Linked list problems often look intimidating because they require manipulating pointers instead of values. LeetCode 143: Reorder List is a great example where understanding pointer operations is much more important than memorizing code.

In this article, we’ll break the problem into simple steps and explain why the solution works.


Problem Statement

Given the head of a singly linked list, reorder it from:

L0 → L1 → L2 → ... → Ln

to

L0 → Ln → L1 → Ln-1 → L2 → Ln-2 → ...

The important constraint is:

You cannot modify the values inside the nodes—you must rearrange the nodes themselves.

Example 1

Input:
2 → 4 → 6 → 8

Output:
2 → 8 → 4 → 6

Example 2

Input:
2 → 4 → 6 → 8 → 10

Output:
2 → 10 → 4 → 8 → 6

Observing the Pattern

Let’s look at the node positions.

Original:

0 → 1 → 2 → 3 → 4 → 5 → 6

Expected:

0 → 6 → 1 → 5 → 2 → 4 → 3

Notice something interesting:

  • We keep taking one node from the front.
  • Then one node from the back.
  • Repeat until all nodes are used.

The challenge is that a singly linked list only allows moving forward. We can’t simply jump to the last node whenever we want.

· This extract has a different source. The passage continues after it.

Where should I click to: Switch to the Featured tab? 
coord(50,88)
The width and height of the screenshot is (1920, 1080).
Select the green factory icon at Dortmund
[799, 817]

So how do we efficiently access both ends?

The trick is to transform the list into a form that’s easy to merge.


The Three-Step Approach

The solution can be divided into three independent steps:

  1. Find the middle of the list.
  2. Reverse the second half.
  3. Merge the two halves alternately.

Let’s go through each one.


Step 1: Find the Middle

We use the classic slow and fast pointer technique.

slow, fast = head, head.next

while fast and fast.next:
    slow = slow.next
    fast = fast.next.next
  • slow moves one step.
  • fast moves two steps.

When fast reaches the end, slow will be at the middle.

For example:

1 → 2 → 3 → 4 → 5 → 6

After traversal:

slow
  ↓
1 → 2 → 3 → 4 → 5 → 6

The list is now split into:

First:
1 → 2 → 3

Second:
4 → 5 → 6

We disconnect them:

second = slow.next
slow.next = None

Now we have two independent linked lists.

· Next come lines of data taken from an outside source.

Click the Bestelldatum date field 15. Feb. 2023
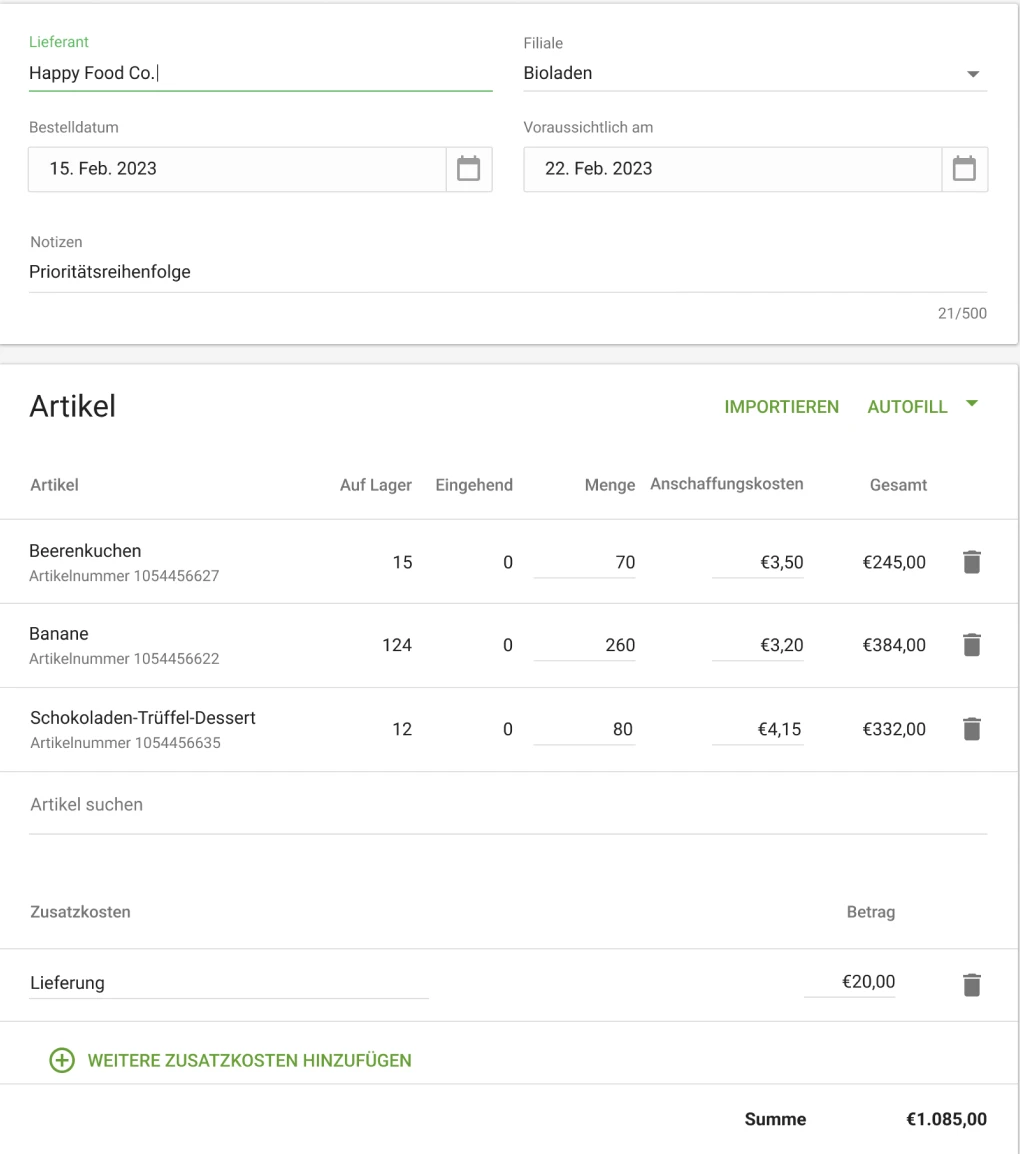 pos(236,169)
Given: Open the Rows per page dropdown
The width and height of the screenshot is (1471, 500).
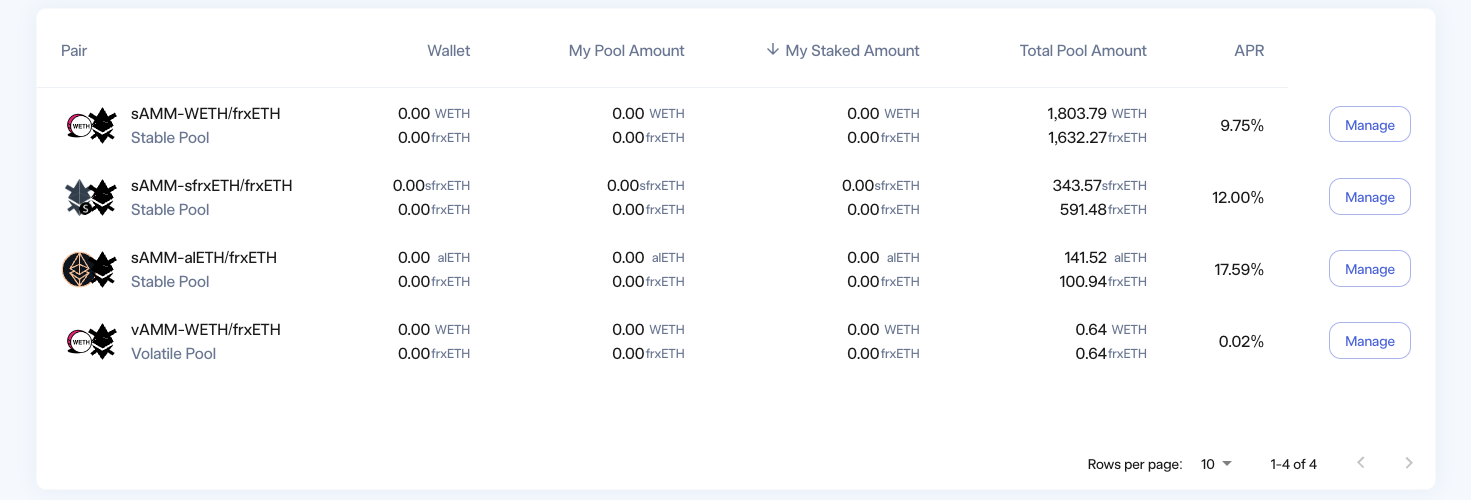Looking at the screenshot, I should (1216, 464).
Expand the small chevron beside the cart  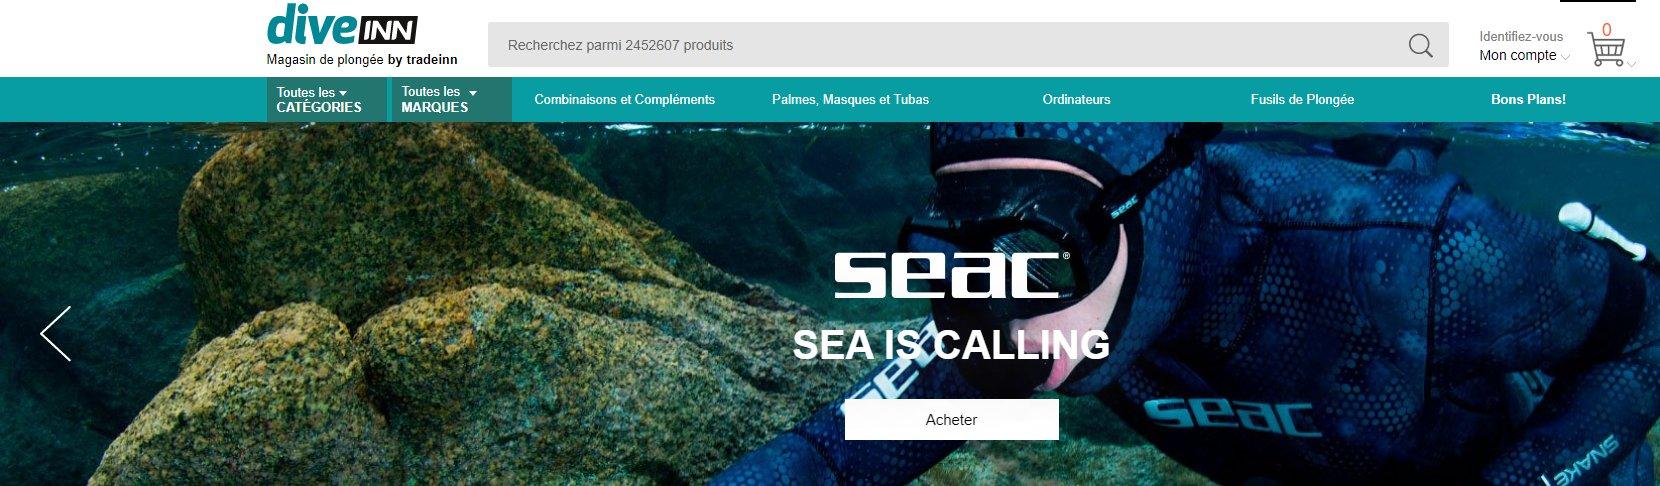[1632, 64]
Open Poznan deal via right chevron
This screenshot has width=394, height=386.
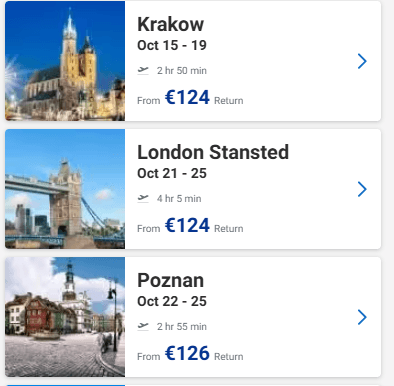[x=362, y=317]
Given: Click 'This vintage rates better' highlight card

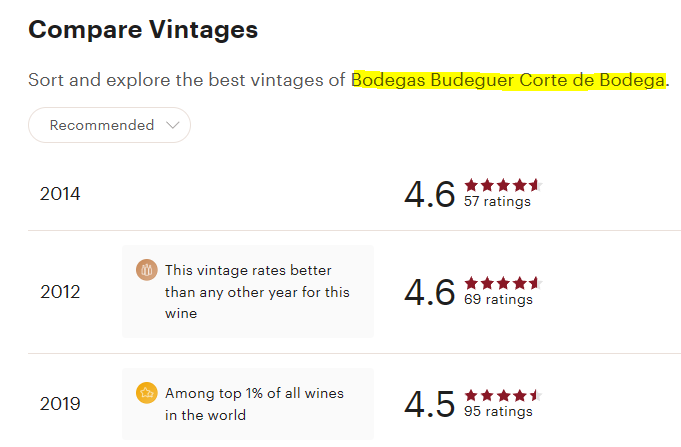Looking at the screenshot, I should click(x=248, y=291).
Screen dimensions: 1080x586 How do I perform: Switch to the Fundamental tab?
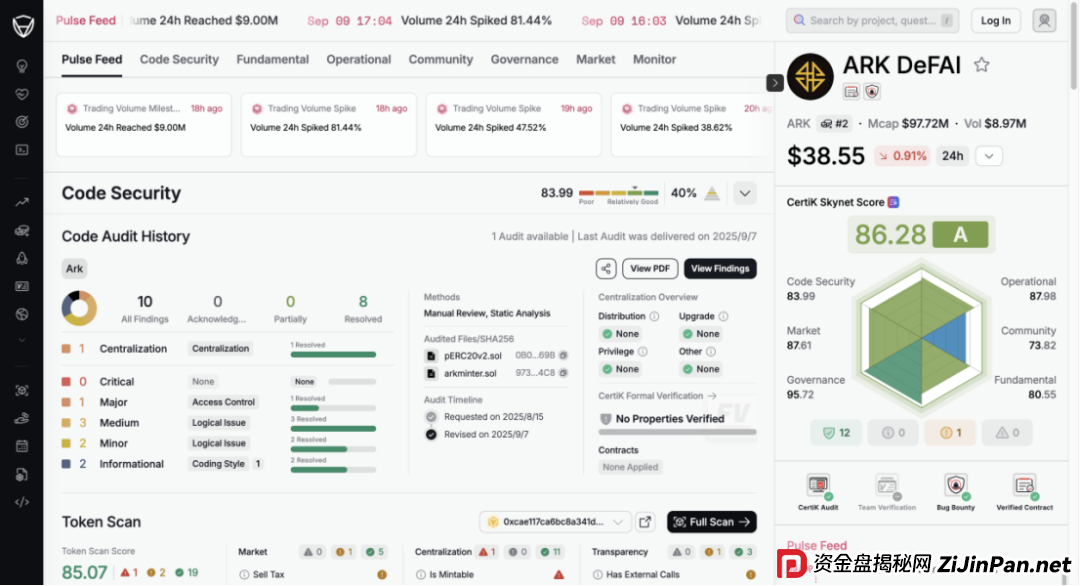pyautogui.click(x=272, y=59)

Step 2: Reverse the Second Half

Currently the second half is:

4 → 5 → 6

But we need to access nodes from the end first:

6 → 5 → 4

So we reverse it.

prev = None

while second:
    tmp = second.next
    second.next = prev
    prev = second
    second = tmp

After reversing:

6 → 5 → 4

Now the first list is

1 → 2 → 3

and the reversed second list is

6 → 5 → 4

This makes alternating between front and back straightforward.


Step 3: Merge Both Lists

Now we simply weave the two lists together.

Before merging:

First:
1 → 2 → 3

Second:
6 → 5 → 4

Iteration 1:

1 → 6

Iteration 2:

1 → 6 → 2 → 5

Iteration 3:

1 → 6 → 2 → 5 → 3 → 4

Implementation:

first, second = head, prev

while second:
    tmp1 = first.next
    tmp2 = second.next

    first.next = second
    second.next = tmp1

    first = tmp1
    second = tmp2

Notice how we store the next pointers before changing them. Without these temporary variables, we’d lose access to the remaining nodes.


Complete Solution

class Solution:
    def reorderList(self, head: Optional[ListNode]) -> None:
        slow, fast = head, head.next

        # Step 1: Find the middle
        while fast and fast.next:
            slow = slow.next
            fast = fast.next.next

        second = slow.next
        prev = slow.next = None

        # Step 2: Reverse second half
        while second:
            tmp = second.next
            second.next = prev
            prev = second
            second = tmp

        # Step 3: Merge the two halves
        first, second = head, prev

        while second:
            tmp1, tmp2 = first.next, second.next

            first.next = second
            second.next = tmp1

            first, second = tmp1, tmp2

Complexity Analysis

Time Complexity

Finding the middle:

O(n)

Reversing the second half:

O(n)

Merging:

O(n)

Overall:

O(n)

Space Complexity

We only use a few pointers regardless of the list size.

O(1)

No extra arrays, stacks, or recursion are used.


Why This Solution Is Elegant

At first glance, the problem seems to require repeatedly finding the last node, which would lead to an inefficient O(n²)solution.

Instead, we:

  • Find the midpoint once.
  • Reverse the second half once.
  • Merge both halves once.

Each node is visited only a constant number of times, making the solution both efficient and easy to reason about.

This “Split → Reverse → Merge” pattern is one of the most common linked list techniques you’ll encounter in coding interviews. Mastering it will help you solve several other problems involving linked list reordering and manipulation.